Selected text:
Content starts
My son arrived home from helping another elderly family member in another State. Upon arrival, my son's knee was bright red- all swollen, I noticed at the baggage claim area, he was limping. This is someone who rides bike 10 miles a day, easy- in excellent health
Back at home after unloading luggage & serving a late dinner, we took a closer look at that knee. We agreed it was probably infected, and since it was a late flight & after 10 pm, we'd have a Doctor look at it in the morning. By the next day, the whole front of the knee was worse, with the redness spreading further, very warm to the touch.
The Doctor said he should be admitted to the hospital- but notices he has no health insurance, so she offers an interim solution. She would give him 2 shots of antibiotics, that would be equal to 24 hours of IV antibiotic, plus get started on oral antibiotic. We would give this a try-- but as she drew a pen line around the border of the bright redness-- if this spreads, he has a fever, or any worsening of the condition, he goes to the hospital. We discuss having admit orders on file, so he does not have to go through the ER to be admitted. He's already been seen. She puts that in place.
By that evening, a fever spiked, the streaking had spread, and the knee was so swollen, he could barely walk just the few steps to the bathroom. He tried to say the spiked temperature was just a fluke, a result of having just taken a shower, but no, 10 minutes later, the temp was still approaching 102.
Content ends
Data for review:
Content starts
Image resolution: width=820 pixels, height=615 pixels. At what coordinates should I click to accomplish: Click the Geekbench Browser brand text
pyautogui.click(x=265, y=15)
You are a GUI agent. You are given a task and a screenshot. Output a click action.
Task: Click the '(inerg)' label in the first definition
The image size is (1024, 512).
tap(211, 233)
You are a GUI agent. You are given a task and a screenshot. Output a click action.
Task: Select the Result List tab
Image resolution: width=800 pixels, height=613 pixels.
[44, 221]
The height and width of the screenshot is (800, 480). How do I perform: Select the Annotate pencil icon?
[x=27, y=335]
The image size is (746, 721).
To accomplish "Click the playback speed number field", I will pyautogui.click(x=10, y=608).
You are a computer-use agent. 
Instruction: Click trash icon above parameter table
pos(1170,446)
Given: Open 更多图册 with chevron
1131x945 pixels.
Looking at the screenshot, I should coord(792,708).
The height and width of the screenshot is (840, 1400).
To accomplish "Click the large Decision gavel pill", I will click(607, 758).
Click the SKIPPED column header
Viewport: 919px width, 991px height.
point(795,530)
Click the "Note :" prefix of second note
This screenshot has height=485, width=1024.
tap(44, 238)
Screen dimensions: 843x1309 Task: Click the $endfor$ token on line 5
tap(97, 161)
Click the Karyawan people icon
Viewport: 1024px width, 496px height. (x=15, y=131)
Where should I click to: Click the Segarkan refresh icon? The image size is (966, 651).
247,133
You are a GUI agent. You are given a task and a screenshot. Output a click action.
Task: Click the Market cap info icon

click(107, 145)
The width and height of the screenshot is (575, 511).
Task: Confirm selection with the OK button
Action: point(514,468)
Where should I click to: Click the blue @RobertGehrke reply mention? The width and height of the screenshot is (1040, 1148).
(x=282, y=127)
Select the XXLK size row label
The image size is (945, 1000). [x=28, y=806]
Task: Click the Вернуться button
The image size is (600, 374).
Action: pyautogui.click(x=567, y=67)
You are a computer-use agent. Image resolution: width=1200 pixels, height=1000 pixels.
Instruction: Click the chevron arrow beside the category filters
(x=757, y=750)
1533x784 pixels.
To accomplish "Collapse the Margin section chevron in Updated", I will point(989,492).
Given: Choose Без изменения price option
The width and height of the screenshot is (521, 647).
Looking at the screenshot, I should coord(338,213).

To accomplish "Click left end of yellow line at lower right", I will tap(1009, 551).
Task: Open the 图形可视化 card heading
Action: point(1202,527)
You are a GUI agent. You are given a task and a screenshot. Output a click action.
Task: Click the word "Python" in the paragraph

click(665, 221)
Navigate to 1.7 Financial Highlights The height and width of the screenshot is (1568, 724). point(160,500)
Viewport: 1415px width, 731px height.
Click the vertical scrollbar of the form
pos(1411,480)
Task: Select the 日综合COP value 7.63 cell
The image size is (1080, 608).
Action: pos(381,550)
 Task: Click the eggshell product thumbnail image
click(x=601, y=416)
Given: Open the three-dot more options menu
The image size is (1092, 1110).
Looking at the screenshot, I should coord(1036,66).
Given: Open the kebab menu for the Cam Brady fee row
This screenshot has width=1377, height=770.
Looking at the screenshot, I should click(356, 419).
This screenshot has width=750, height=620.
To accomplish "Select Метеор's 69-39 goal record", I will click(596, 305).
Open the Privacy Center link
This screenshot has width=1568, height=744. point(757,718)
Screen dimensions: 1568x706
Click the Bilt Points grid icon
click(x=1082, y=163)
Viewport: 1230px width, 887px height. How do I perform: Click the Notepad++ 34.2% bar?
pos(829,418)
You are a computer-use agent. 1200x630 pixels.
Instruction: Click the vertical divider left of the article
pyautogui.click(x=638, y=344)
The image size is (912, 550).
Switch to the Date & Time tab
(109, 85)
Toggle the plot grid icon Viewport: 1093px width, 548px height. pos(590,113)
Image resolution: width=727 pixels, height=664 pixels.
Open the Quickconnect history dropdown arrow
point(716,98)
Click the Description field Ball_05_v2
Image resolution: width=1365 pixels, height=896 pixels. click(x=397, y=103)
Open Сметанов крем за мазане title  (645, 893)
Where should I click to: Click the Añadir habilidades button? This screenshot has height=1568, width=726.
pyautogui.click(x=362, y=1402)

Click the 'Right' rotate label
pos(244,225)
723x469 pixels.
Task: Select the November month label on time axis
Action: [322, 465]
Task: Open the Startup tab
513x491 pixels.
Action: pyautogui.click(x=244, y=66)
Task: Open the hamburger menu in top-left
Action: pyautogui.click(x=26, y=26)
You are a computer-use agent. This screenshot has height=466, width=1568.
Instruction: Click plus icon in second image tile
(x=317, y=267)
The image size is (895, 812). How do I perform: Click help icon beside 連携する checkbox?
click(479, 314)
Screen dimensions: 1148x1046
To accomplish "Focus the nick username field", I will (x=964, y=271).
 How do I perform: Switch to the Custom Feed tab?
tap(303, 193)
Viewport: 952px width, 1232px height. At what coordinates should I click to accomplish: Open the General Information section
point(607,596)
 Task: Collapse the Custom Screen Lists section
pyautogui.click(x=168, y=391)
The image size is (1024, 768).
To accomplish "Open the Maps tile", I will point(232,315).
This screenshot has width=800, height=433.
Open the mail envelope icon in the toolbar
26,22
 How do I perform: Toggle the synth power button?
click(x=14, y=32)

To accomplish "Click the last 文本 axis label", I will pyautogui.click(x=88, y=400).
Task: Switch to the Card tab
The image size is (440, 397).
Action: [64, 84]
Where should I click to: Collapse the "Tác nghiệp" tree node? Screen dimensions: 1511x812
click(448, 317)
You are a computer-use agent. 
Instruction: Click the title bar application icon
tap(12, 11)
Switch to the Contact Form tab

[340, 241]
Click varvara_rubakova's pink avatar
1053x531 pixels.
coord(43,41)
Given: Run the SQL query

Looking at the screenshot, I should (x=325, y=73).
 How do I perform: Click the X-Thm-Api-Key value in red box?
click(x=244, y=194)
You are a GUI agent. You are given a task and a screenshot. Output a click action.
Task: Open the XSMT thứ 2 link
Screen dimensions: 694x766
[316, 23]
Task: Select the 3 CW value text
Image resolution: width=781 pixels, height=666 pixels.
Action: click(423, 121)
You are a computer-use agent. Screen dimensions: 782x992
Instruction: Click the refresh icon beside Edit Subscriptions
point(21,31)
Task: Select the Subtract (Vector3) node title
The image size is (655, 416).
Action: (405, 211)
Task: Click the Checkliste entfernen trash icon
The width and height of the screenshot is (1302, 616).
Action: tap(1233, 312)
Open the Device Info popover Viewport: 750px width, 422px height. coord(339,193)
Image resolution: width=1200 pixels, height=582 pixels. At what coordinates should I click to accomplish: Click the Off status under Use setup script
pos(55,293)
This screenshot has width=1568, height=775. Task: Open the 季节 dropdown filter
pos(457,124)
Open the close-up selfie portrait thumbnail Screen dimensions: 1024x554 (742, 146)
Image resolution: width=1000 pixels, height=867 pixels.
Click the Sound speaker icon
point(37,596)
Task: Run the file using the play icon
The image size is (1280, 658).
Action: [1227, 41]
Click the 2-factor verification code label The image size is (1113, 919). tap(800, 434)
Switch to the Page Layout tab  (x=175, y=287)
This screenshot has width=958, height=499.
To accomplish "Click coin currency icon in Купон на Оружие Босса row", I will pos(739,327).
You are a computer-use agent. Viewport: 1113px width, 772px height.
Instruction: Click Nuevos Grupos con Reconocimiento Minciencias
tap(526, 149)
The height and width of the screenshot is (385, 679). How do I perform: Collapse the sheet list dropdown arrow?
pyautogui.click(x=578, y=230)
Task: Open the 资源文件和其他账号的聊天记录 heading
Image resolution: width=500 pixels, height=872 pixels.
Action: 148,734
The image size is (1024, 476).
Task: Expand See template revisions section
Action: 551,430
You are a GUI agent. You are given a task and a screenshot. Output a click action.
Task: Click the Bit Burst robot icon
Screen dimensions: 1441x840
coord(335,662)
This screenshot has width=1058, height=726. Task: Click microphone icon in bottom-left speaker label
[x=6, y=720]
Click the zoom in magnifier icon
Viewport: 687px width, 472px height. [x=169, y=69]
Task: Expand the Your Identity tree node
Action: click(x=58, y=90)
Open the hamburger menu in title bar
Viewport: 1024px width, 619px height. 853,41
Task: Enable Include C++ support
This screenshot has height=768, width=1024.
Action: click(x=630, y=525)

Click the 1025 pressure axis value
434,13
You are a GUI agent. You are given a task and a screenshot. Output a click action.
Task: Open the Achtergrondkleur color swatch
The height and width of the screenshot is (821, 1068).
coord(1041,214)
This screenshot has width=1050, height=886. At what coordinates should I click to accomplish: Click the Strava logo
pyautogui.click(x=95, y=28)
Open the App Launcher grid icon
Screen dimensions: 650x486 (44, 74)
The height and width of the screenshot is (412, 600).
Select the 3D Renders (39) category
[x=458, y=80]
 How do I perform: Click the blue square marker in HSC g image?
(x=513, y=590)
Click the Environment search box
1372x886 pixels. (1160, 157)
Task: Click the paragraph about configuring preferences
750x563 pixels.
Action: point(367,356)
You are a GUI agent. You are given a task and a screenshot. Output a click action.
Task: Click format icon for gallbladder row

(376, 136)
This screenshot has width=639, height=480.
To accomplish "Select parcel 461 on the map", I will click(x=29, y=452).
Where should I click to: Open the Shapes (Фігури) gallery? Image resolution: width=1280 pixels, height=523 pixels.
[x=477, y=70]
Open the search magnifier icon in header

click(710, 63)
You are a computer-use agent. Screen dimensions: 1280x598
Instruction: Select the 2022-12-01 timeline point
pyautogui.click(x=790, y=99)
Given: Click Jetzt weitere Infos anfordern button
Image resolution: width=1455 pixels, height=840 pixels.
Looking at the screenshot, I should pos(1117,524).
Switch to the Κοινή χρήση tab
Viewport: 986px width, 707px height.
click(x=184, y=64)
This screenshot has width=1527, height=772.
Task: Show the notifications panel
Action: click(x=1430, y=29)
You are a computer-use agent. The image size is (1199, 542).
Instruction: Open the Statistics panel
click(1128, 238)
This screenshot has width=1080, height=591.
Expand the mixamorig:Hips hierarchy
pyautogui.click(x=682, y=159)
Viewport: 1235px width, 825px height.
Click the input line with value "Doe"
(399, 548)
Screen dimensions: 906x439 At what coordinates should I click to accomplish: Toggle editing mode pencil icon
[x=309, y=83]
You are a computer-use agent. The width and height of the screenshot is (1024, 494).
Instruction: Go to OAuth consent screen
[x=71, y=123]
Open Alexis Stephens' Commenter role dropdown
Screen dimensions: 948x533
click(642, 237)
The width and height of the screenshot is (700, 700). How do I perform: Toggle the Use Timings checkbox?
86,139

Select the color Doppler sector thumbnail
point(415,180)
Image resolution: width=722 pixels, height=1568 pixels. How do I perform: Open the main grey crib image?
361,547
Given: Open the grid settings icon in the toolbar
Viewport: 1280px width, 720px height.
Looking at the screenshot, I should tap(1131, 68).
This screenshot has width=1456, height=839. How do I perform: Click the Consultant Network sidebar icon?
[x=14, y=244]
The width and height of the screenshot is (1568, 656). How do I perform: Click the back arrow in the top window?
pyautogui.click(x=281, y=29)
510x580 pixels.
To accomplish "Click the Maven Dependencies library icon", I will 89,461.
Content ends
Prompt 1:
In the account of the son's infected knee, what did the doctor say her two antibiotic shots would be equal to?
Prompt 2:
Pick up the account of the son's infected knee right after its final sentence and carry it forward.

Task output 1:
They would be equal to 24 hours of IV antibiotic.

Task output 2:
There were 3 items now that qualified his to need to go to the hospital, fever, increased swelling & pain, and spreading/streaking beyond the border of the line.
We have to go through the chain of command-- call the number & get the answering service exchange operator. She calls the Nurse, with a 20 minute call back buffer, the nurse returns the call & determines it is worthy of passing on to the Doctor. She advises of another 20 minute leeway for the Doctor to call back. Thankfully, he calls in about 5 minutes. The admit info is confirmed & they tell him to come directly to a specific floor in the hospital. We bypass the ER & even the admissions desk. He chides me for saying yes to wheelchair assist, "I can walk" & "Don't speak for me" are snarled at me.
The admissions lady instantly has a wheelchair ready to roll faster than I could say "you can barely walk & this is a huge hospital"-- it could potentially be a long walk. They plunk him into a wheelchair & off we go. It was a long walk, by the way.
A Doctor examined him & he is put on IV antibiotics.
By the time the first lab results came back the next day, the consensus was he had a Staph infection.
But likely it was the mutated superbug version known as MRSA. It was confirmed.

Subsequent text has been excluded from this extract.